--- start of Reading passage ---
18. The decoder device according to claim 1, wherein decoder device
is a scalable decoder device.
19. Method of decoding coded signals representing audio or speech,
comprising: receiving parameters of a coded signal; primary
decoding of said parameters into a primary decoded signal; primary
postfiltering of said primary decoded signal into a primary
postfiltered signal; secondary decoding of said parameters into a
secondary decoded signal, said secondary decoding being performed
in addition to said primary decoding, said secondary decoded signal
being different from said primary decoded signal; combining said
primary postmtered signal and a signal based on said secondary
decoded signal into an output signal; said output signal being a
weighted combination of said primary postfiltered signal and said
signal based on said secondary decoded signal; and outputting said
output signal.
20. The method according to claim 19, wherein said step of
combining comprises adapting said weighted combination.
21. The method according to claim 20, wherein said step of
combining comprises detecting of signal properties and wherein said
adapting is performed in response to said detected signal
properties.
22. The method according to claim 21, wherein said detecting
comprises detecting of similarities between said primary decoded
signal and said secondary decoded signal in a considered
low-band.
23. The method according to claim 21, wherein said detecting
comprises detecting of any availability of a partial received bit
stream rendering the secondary decoded signal different from the
primary decoded signal.
--- end of Reading passage ---
◆ **Challenges**:
1. In the patent claims, what kind of decoder device does claim 18 say the decoder device is?
2. Quote the stretch of the patent claims from "21. The method" through "properties.".
--- start of Extracted material ---
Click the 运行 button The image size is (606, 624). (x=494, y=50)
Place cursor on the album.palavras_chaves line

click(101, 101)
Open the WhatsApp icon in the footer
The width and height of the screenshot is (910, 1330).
--- end of Extracted material ---
--- start of Extracted material ---
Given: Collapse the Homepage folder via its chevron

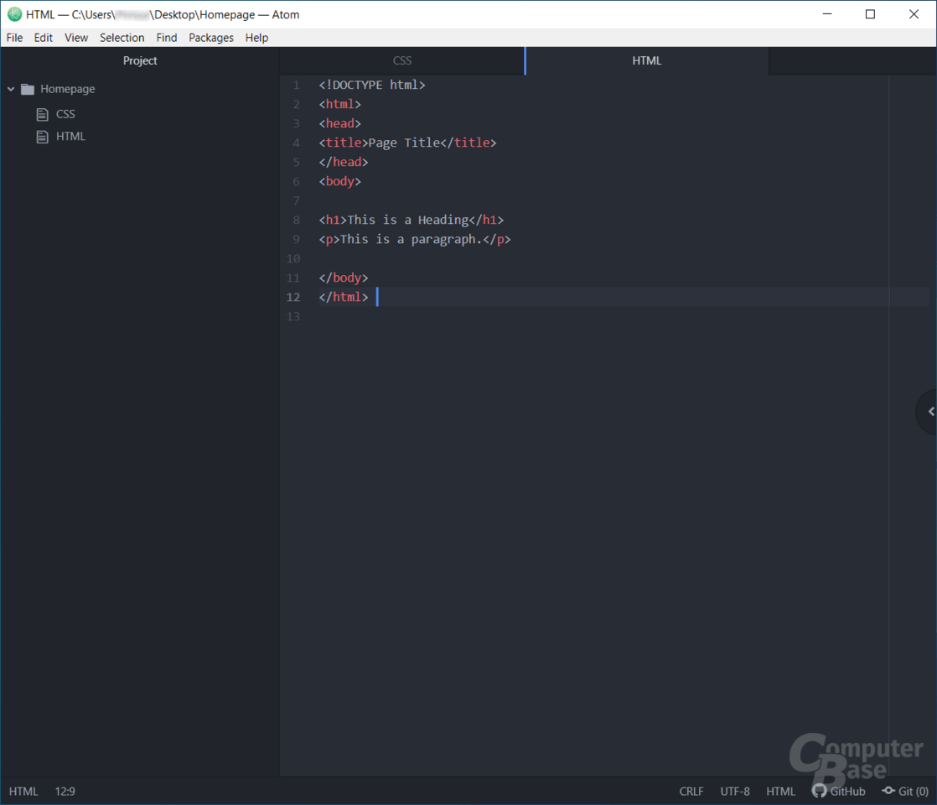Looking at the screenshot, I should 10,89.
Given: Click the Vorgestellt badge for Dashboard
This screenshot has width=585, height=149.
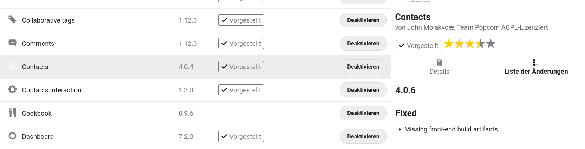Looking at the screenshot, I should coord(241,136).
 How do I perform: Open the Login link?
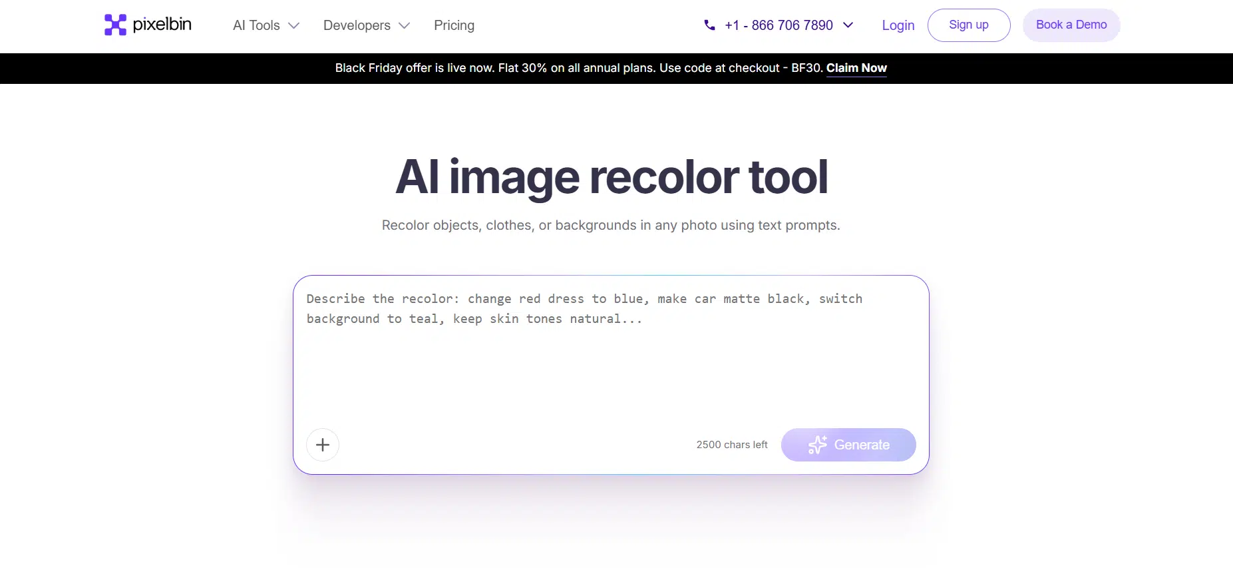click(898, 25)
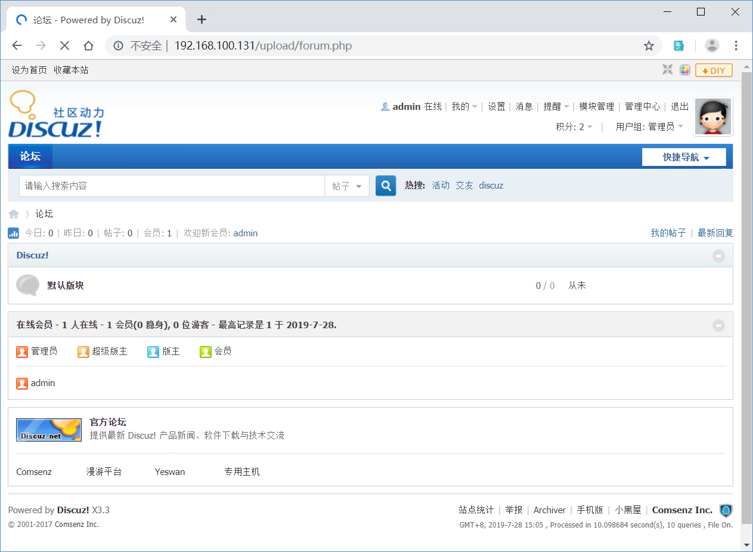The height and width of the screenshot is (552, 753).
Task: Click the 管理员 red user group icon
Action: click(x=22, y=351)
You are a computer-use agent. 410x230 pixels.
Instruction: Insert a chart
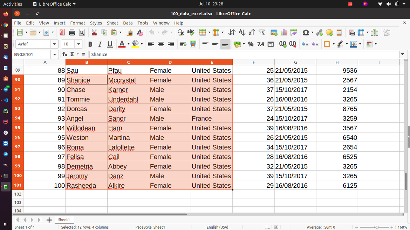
--- end of Extracted material ---
--- start of Extracted material ---
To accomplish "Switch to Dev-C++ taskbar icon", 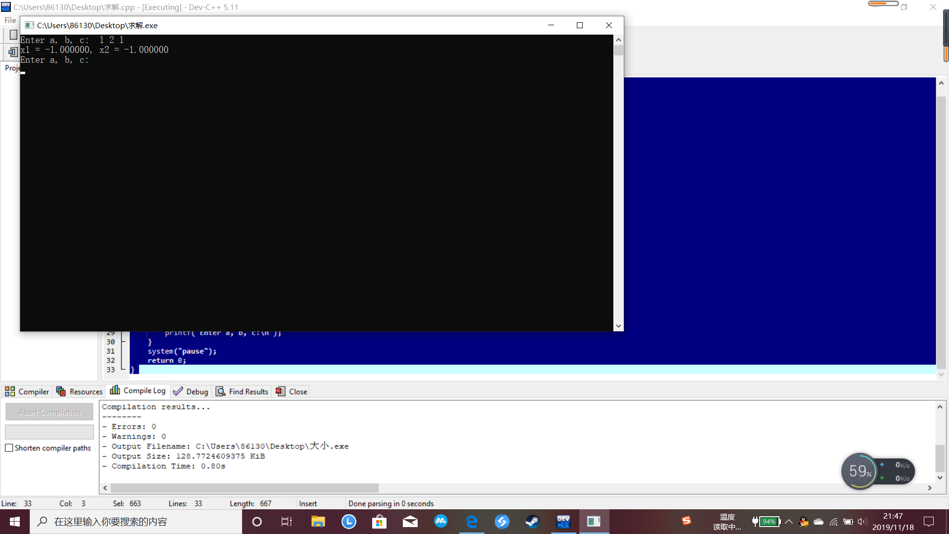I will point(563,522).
--- end of Extracted material ---
◆ **Results in order**:
1. A scalable decoder device.

2.
21. The method according to claim 20, wherein said step of
combining comprises detecting of signal properties and wherein said
adapting is performed in response to said detected signal
properties.